§ Description of the task:
Repeat each record that follows, keeping it identical.

[Items from a data source]
= Beginning of Section =
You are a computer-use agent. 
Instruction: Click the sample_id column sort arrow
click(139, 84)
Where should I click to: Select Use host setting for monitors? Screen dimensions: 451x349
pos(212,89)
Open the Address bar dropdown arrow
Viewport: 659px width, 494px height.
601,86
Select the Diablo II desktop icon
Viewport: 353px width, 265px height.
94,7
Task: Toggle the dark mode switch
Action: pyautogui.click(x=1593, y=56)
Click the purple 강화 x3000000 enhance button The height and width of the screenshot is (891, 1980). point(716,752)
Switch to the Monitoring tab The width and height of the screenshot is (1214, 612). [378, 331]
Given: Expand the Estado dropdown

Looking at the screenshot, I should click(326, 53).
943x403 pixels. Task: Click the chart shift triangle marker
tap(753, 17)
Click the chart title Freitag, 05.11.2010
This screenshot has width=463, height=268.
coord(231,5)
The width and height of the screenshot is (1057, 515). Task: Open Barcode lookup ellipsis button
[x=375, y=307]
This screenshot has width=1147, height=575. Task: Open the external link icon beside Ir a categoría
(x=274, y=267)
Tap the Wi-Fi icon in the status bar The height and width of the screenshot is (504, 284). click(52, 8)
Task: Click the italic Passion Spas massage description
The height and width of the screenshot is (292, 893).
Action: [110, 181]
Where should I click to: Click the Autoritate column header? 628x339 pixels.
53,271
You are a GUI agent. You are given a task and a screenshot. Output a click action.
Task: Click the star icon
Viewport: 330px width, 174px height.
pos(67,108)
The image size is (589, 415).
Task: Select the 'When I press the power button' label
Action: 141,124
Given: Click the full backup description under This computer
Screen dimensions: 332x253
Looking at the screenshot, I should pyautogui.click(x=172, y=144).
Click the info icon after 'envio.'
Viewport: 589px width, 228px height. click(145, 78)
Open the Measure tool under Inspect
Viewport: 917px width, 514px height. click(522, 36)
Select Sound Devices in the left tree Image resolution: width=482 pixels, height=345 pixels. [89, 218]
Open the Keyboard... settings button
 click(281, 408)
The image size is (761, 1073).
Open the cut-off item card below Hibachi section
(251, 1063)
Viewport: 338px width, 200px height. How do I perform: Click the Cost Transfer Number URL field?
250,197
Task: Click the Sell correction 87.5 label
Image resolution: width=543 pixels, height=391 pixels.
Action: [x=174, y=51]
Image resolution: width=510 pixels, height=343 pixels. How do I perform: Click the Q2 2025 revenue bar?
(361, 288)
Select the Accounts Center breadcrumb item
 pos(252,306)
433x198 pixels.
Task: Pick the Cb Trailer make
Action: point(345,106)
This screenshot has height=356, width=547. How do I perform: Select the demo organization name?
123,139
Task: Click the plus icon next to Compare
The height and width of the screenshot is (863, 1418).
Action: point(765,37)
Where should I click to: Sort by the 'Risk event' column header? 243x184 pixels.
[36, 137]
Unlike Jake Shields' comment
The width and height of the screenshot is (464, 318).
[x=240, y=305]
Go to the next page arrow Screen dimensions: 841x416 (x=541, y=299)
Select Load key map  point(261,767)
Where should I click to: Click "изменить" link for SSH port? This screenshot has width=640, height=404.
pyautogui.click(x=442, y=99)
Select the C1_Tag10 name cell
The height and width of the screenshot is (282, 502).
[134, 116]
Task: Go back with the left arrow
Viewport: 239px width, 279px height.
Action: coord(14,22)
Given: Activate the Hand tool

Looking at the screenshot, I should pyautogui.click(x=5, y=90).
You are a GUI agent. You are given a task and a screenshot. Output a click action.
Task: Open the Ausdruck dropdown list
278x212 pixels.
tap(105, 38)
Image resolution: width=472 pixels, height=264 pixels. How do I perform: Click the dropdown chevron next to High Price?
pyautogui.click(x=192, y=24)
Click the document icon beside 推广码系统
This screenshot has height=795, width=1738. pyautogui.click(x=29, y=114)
= End of Section =
§ Written response:
You are a computer-use agent. 
Instruction: Click the sample_id column sort arrow
click(139, 84)
Where should I click to: Select Use host setting for monitors? Screen dimensions: 451x349
pos(212,89)
Open the Address bar dropdown arrow
Viewport: 659px width, 494px height.
601,86
Select the Diablo II desktop icon
Viewport: 353px width, 265px height.
94,7
Task: Toggle the dark mode switch
Action: pyautogui.click(x=1593, y=56)
Click the purple 강화 x3000000 enhance button The height and width of the screenshot is (891, 1980). point(716,752)
Switch to the Monitoring tab The width and height of the screenshot is (1214, 612). [378, 331]
Given: Expand the Estado dropdown

Looking at the screenshot, I should click(326, 53).
943x403 pixels. Task: Click the chart shift triangle marker
tap(753, 17)
Click the chart title Freitag, 05.11.2010
This screenshot has width=463, height=268.
coord(231,5)
The width and height of the screenshot is (1057, 515). Task: Open Barcode lookup ellipsis button
[x=375, y=307]
This screenshot has width=1147, height=575. Task: Open the external link icon beside Ir a categoría
(x=274, y=267)
Tap the Wi-Fi icon in the status bar The height and width of the screenshot is (504, 284). click(52, 8)
Task: Click the italic Passion Spas massage description
The height and width of the screenshot is (292, 893).
Action: [110, 181]
Where should I click to: Click the Autoritate column header? 628x339 pixels.
53,271
You are a GUI agent. You are given a task and a screenshot. Output a click action.
Task: Click the star icon
Viewport: 330px width, 174px height.
pos(67,108)
The image size is (589, 415).
Task: Select the 'When I press the power button' label
Action: 141,124
Given: Click the full backup description under This computer
Screen dimensions: 332x253
Looking at the screenshot, I should pyautogui.click(x=172, y=144).
Click the info icon after 'envio.'
Viewport: 589px width, 228px height. click(145, 78)
Open the Measure tool under Inspect
Viewport: 917px width, 514px height. click(522, 36)
Select Sound Devices in the left tree Image resolution: width=482 pixels, height=345 pixels. [89, 218]
Open the Keyboard... settings button
 click(281, 408)
The image size is (761, 1073).
Open the cut-off item card below Hibachi section
(251, 1063)
Viewport: 338px width, 200px height. How do I perform: Click the Cost Transfer Number URL field?
250,197
Task: Click the Sell correction 87.5 label
Image resolution: width=543 pixels, height=391 pixels.
Action: [x=174, y=51]
Image resolution: width=510 pixels, height=343 pixels. How do I perform: Click the Q2 2025 revenue bar?
(361, 288)
Select the Accounts Center breadcrumb item
 pos(252,306)
433x198 pixels.
Task: Pick the Cb Trailer make
Action: point(345,106)
This screenshot has height=356, width=547. How do I perform: Select the demo organization name?
123,139
Task: Click the plus icon next to Compare
The height and width of the screenshot is (863, 1418).
Action: point(765,37)
Where should I click to: Sort by the 'Risk event' column header? 243x184 pixels.
[36, 137]
Unlike Jake Shields' comment
The width and height of the screenshot is (464, 318).
[x=240, y=305]
Go to the next page arrow Screen dimensions: 841x416 (x=541, y=299)
Select Load key map  point(261,767)
Where should I click to: Click "изменить" link for SSH port? This screenshot has width=640, height=404.
pyautogui.click(x=442, y=99)
Select the C1_Tag10 name cell
The height and width of the screenshot is (282, 502).
[134, 116]
Task: Go back with the left arrow
Viewport: 239px width, 279px height.
Action: coord(14,22)
Given: Activate the Hand tool

Looking at the screenshot, I should pyautogui.click(x=5, y=90).
You are a GUI agent. You are given a task and a screenshot. Output a click action.
Task: Open the Ausdruck dropdown list
278x212 pixels.
tap(105, 38)
Image resolution: width=472 pixels, height=264 pixels. How do I perform: Click the dropdown chevron next to High Price?
pyautogui.click(x=192, y=24)
Click the document icon beside 推广码系统
This screenshot has height=795, width=1738. pyautogui.click(x=29, y=114)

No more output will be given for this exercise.